Can design compete with social media? Yes, certainly, according to Danish designer Harald Hermanrud who has designed Frame, a furniture system that highlight your latest acquisitions and your most personal treasures. ‘It’s a basic fundamental human need to make both small and big statements about who we are and how we fit into contemporary culture.’ explains Harald Hermanrud. ’Frame grows out of the Instagram and Facebook trends to express one’s personality.’

 

Frame will let you expose yourself through your most beloved objects. The open shelving system can carry vases with flowers, sculptures, LP’s, books, lamps, toys, and why not let the things shoot through the open construction? ‘When modern architecture creates spaces with floor to ceiling glass walls and built-in closets,’ says Harald Hermanrud,it requires open and transparent shelving systems that doesn’t shade the daylight while also creating a platform for decoration.’ Frame will of course fit against a wall, or as a back to a sofa, but even better as room dividers or freestanding units. Instead of a storage, Frame truly works as a display thus reinventing the familiar bookshelf for a contemporary use. Frame will act as a physical, long lasting and transformable platform to showcase both old and new acquisitions and treasures, both at home and in public settings like offices and restaurants.
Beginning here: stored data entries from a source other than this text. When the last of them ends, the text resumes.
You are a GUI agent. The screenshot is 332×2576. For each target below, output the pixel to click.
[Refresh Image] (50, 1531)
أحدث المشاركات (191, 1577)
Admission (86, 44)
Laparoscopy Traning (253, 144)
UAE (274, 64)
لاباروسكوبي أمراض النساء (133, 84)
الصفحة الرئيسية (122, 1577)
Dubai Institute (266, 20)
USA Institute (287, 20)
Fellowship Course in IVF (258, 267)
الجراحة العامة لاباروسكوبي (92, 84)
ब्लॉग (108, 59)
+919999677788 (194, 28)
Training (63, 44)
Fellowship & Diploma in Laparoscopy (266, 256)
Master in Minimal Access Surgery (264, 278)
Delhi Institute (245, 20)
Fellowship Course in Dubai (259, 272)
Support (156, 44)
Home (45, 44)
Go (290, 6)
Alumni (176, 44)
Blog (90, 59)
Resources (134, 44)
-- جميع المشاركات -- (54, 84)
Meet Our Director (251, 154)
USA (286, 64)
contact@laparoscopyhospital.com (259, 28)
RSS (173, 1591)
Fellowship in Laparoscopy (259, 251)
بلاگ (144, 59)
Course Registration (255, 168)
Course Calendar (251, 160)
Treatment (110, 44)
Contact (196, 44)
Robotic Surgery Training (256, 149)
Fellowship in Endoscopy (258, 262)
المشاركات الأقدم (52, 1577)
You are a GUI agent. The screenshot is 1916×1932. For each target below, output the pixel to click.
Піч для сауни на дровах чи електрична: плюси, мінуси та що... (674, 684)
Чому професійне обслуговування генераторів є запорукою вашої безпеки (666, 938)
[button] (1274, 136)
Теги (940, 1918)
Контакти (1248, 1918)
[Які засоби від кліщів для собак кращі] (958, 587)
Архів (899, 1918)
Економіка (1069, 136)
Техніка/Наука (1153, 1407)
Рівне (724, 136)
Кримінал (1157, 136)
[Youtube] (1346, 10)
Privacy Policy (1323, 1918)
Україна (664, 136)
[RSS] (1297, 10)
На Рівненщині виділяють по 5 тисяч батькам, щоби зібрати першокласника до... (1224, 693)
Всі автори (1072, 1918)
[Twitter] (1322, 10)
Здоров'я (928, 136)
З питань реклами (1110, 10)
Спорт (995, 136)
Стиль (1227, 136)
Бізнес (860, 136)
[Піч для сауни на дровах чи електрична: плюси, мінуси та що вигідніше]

The user is of course involved in the shaping of the system by adding the final touch when distributing shelves and boxes through the easily reconfigured shelving system.

 

’I wanted it right away,’ says Anders Färdig, creative director and founder of Design House Stockholm, who saw Frame at an exhibition at Färgfabriken in Stockholm many years ago, ‘Harald was not too keen to have us produce it then, but five years later he called me and we struck a deal that will make Frame available to a world-wide audience.’ Frame is an extremely flexible system that with mathematical precision allows the grid-construction to carry shelves, trays and boxes that are easily moved around. Made of profiled sticks that are countersunk into each other, Frame manages to be light yet sturdy and only requires a hex key to be assembled. And of course, truly Scandinavian all-in wood with attention on the joinery.

 

Harald Hermanrud is based in Copenhagen and has studied for cabinetmaker apart from his degree from Royal Danish Academy of Fine Arts’ Design School. While approaching design as a problem solver, he combines the principles embedded in Danish design tradition with his own senses for materiality and craftsmanship. ’By exposing the brass nuts you add a glossy shiny detail that show off the construction which make you understand how it is made and assembled.’ Harald Hermanrud explains. ‘That honesty makes people relate to the design, and I see that as a very essential and characteristic part of my design language. No unnecessary thing, just the works.’